The only advice which we can give is to visit a BAcC member local to you for a brief assessment based on a sight of the scarring and the causes of it of whether they think that acupuncture treatment might be beneficial.
Q: I have, in the past had localised alapeisha. I believe this was caused by stress, which unfortunately my character is prone to. However, new responsibilities at work have lead to better pay and I am reasonably happy with my 'lot'. Just wondering whether acupucture could be beneficial to me?
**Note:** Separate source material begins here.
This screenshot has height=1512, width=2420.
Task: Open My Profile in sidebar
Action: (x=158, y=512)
A: The evidence for the treatment of alopecia with acupuncture is a bit thin. We were asked by a Portuguese doctor some time ago about treating alopecia as a primary condition, and the answer we gave her was:
There is not a great deal of literature to assist you, we're sorry to say. We tend to undertake the same sorts of literature searches which you might do using the 'ncbi' resource to access most of the Pubmed resource, mainly because we are constrained under UK advertising law to be very clear about the existing evidence for the treatment of specific conditions and extremely clear about what level of certainty this generates. Given that traditional acupuncture and randomised control trials are not a happy mix, the evidence is generally scant. In the case of the acupuncture treatment of alopecial there are only two or three articles in English and these date back to the 1980s and 1990s. There are undoubtedly hundreds in Chinese but we do not have the resources to translate them and assess them carefully for their methodological soundness.
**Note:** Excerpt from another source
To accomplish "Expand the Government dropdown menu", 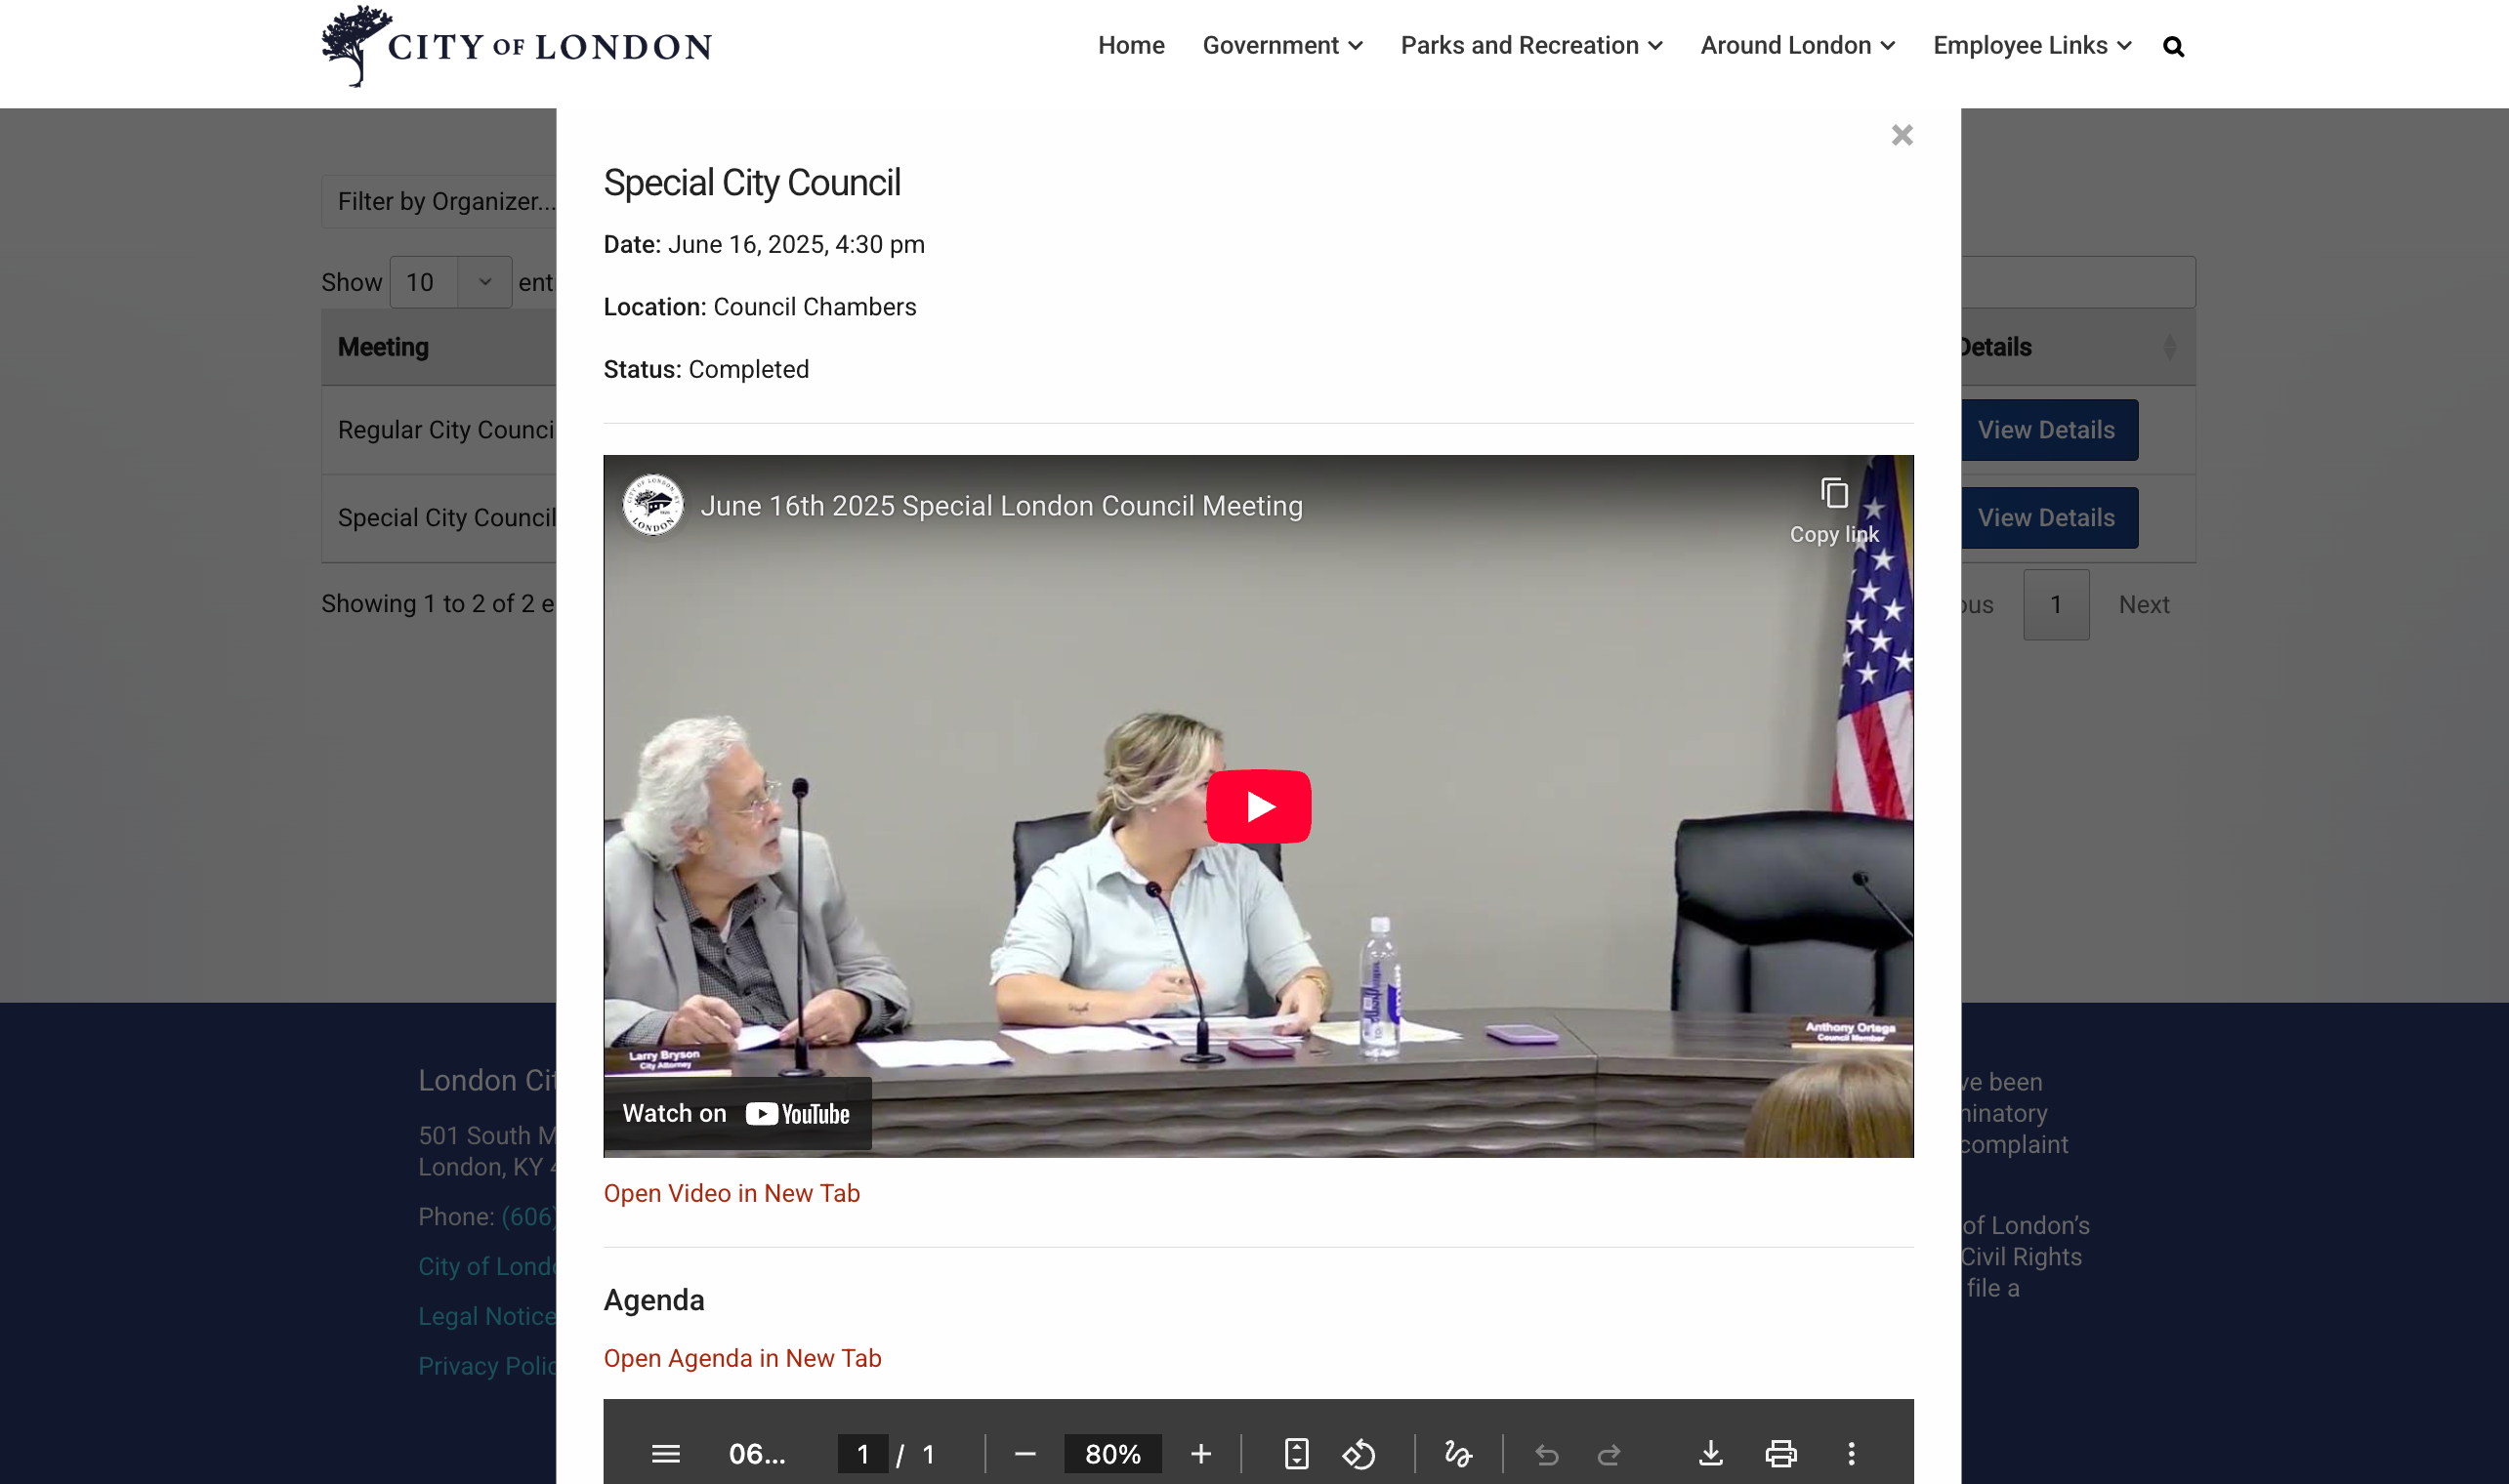I will click(1282, 46).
There are a number of articles available in the traditional acupuncture press, such as http://www.jcm.co.uk/product/catalog/product/view/6412/the-treatment-of-alopecia-with-acupuncture-and-related-techniques/ but if your training is in medical or western acupuncture, as we suspect it might be, then much of what these articles say will be largely incomprensible. Certainly from an eastern or traditional acupuncture perspective we would be likely to see what else was happening in the patient's system which might place the symptom of alopecia in a wider and more informative context. Although the problem might be a local one the chances are that there are wider patterns of disharmony and imbalance, and correcting or addressing these patterns might offer the best chance of sustainable improvement. That said, there are a number of treatments which do involve the insertion of a number of needles both within and on the margins of the affected area. From an eastern perspective this is seen as encouraging the local flow of 'qi', and from a western perspective is understood in neurophysiologial and segmental terms, and there is an outside chance that this may help to reduce or reverse the condition. Our experience, however, is that alopecia is not very easy to treat, and we tend to ensure that patient expectations are as realistic as possible. The fact that you can track your alopecia to stress, however, suggests that treatment may well be of benefit. We have a great many more studies for the use of acupuncture with anxiety and stress, and the factsheet on anxiety
http://www.acupuncture.org.uk/a-to-z-of-conditions/a-to-z-of-conditions/anxiety.html while falling a long way short of conclusive is certainly very encouraging.
As always, we believe that you are best served by arranging to see a BAcC member local to you for a brief chat and face to face assessment of the potential benefit. Most members do this without charge, and this also gives you a chance to meet them and see where they work.